Analisis Lemhanas soal Pilkada Serentak: Ada Fenomena Dinasti Politik Hingga Netralitas ASN
Politik | 11 Februari 2021, 23:26 WIBJAKARTA, KOMPAS.TV - Lembaga Pertahanan Nasional (Lemhanas) mengkaji Pilkada serentak yang belum lama berlangsung pada Desember 2020 lalu.
Lemhanas menemukan tiga poin yang terjadi dalam Pilkada serentak lalu. Di antaranya fenomena dinasti politik, politik uang, dan pelanggaran netralitas aparatur sipil negara (ASN).
Pertama mengenai fenomena dinasti politik.
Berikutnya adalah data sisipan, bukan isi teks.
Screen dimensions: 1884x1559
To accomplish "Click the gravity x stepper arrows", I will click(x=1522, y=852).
Berdasarkan sistem informasi dan rekapitulasi KPU, terdapat 55 kandidat dari 124 kandidat (44%) terafiliasi dengan dinasti politik pejabat dan mantan pejabat.
Menurut Gubernur Lemhanas Letjen (Purn) Agus Widjojo, adanya fenomena dinasti politik tersebut menghambat konsolidasi demokrasi di tingkat lokal.
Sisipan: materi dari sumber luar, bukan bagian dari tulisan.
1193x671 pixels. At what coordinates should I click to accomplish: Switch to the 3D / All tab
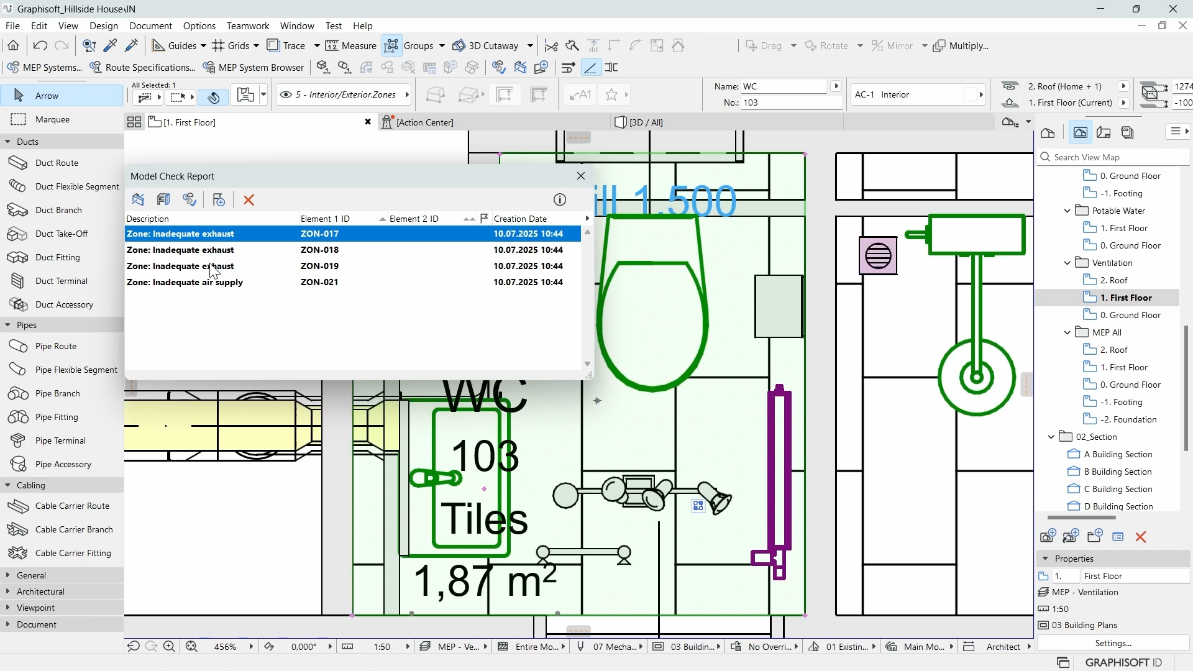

"Sekaligus melemahkan institusional partai politik dan lebih mengemukakan pendekatan personal ketimbang kelembagaan," kata Agus dalam seminar Pilkada Serentak dan Konstelasi Politik di Daerah yang digelar di Kantor Lemhanas, Jakarta, Kamis (11/2/2021).
Fenomena dinasti politik membuat rekrutmen politik hanya dikuasai sekelompok atau segelintir orang melalui oligarki.
Padahal, Indonesia merupakan negara demokrasi, di mana rakyat berkesempatan untuk berpartisipasi memilih pemimpin dalam pemilihan umum, baik pemilihan eksekutif maupun legislatif secara nasional dan tingkat daerah.
Baca Juga: LSI: Jika Gibran dan Bobby Menang, Terbentuklah Dinasti Politik Jokowi
Selain fenomena dinasti politik, praktik politik uang pun masih kuat di Pilkada tersebut.
Seperti diketahui, Bawaslu telah menangani 104 dugaan politik uang di berbagai daerah saat Pilkada serentak Desember 2020 lalu.